Content governance was built into the engagement, not added at handoff. We documented ownership by section and created a publishing process that gave content owners direct access. No IT involvement required for routine updates.

The CMS was configured to reinforce the new structure. Structured content fields made it difficult to publish outside the established format, reducing the formatting inconsistency that had accumulated over years without enforcement.

Section 4

Outcomes

A backlog of content updates that had been stuck for weeks was cleared. And the new publishing system prevented it from rebuilding. Content owners could update pages directly without waiting for technical support.

Accessibility barriers across high-traffic public-facing pages were resolved, addressing both WCAG 2.1 AA compliance gaps and the legal exposure that came with them.

Navigation was restructured around public needs. Independently tested with users unfamiliar with the organization before launch.

Content governance documentation was in place from day one post-launch: defined ownership by section, a clear publishing process, and training the team could reference without us.

The site launched on schedule, with a post-launch optimization plan already documented and assigned.

Section 5

Key Learnings

The most important decision in this engagement was to audit before redesigning. The organization came in wanting a new look. What they needed first was a clear picture of why the site wasn't working. And that picture changed what we built.

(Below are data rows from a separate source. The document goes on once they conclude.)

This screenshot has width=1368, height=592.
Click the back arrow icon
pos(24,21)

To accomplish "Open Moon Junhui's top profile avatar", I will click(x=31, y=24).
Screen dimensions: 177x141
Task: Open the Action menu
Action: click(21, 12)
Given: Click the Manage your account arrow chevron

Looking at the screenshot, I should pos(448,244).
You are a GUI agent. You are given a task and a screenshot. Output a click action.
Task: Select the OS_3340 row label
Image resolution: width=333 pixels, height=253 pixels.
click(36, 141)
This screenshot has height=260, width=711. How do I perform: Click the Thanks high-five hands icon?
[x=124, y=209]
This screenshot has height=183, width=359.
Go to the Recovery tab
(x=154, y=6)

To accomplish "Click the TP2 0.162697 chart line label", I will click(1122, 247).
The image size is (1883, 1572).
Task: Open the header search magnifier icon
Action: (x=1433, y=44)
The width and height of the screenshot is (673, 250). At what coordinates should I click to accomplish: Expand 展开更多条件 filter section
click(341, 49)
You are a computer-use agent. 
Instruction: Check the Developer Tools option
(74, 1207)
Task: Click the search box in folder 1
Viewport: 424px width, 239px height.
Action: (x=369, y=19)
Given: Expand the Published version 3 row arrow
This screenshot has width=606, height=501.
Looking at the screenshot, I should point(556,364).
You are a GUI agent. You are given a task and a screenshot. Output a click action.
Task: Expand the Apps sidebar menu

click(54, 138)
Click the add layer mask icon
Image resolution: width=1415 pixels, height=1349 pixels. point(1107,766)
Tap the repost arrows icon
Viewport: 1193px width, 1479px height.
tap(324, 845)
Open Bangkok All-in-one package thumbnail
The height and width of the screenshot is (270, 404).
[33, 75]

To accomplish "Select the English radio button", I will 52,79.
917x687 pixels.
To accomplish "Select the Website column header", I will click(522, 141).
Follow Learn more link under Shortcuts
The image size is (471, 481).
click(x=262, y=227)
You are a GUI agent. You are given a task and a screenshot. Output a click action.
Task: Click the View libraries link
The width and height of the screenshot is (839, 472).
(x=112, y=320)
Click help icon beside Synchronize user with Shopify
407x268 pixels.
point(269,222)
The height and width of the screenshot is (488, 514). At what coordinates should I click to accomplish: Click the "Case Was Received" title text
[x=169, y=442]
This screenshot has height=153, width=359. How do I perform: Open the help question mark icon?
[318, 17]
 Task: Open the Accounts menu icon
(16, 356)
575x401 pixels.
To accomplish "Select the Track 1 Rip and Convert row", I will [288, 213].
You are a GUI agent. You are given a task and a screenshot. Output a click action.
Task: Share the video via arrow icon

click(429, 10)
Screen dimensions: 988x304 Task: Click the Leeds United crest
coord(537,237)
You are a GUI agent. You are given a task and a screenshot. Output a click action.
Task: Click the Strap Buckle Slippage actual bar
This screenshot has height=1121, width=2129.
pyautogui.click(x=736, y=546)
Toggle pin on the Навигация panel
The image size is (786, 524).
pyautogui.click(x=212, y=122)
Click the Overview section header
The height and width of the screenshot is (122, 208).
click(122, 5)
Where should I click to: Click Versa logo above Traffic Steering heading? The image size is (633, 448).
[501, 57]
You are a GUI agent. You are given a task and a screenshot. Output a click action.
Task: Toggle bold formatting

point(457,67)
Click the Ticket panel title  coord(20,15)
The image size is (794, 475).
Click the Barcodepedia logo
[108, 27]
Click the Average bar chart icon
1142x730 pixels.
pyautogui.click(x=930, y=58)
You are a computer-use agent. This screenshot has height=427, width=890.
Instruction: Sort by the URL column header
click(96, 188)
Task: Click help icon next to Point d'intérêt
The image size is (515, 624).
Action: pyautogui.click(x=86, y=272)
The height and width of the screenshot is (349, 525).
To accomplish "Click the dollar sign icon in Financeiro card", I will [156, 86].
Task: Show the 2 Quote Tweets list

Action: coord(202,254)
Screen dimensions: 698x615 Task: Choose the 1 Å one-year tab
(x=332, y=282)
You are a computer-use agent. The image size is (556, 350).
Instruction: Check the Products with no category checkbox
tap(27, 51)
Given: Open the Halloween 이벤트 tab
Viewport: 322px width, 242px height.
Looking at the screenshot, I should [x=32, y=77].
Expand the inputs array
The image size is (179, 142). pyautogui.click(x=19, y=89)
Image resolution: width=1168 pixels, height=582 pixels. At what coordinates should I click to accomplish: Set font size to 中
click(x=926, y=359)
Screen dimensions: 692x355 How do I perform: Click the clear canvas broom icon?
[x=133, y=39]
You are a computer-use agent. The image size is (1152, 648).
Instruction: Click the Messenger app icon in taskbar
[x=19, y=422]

The governance work mattered as much as the design work. A new site without ownership and process documentation reverts to its previous state within a year. Building the operational layer, who maintains what, how updates move through approval, what the process looks like when something breaks, is what made this engagement produce lasting results, not just a one-time improvement.

Strategic Roadmap

Foundation. Audit existing site, identify structural and compliance gaps, define content ownership

Structure. Rebuild information architecture around public needs, reorganize content hierarchy

Experience. Redesign key pages, resolve accessibility barriers, improve mobile usability

Operations. Configure CMS for direct publishing, document governance, train content owners

Results

  • Faster content publishing
  • Improved accessibility compliance
  • Clearer navigation and user flow
  • Stronger alignment with organizational goals
  • Repeatable content and governance systems

Insight

Structure drives results. The most consequential decisions in this engagement happened before a single page was redesigned. Information architecture, content ownership, and publishing access. Getting those right is what made the redesign hold up.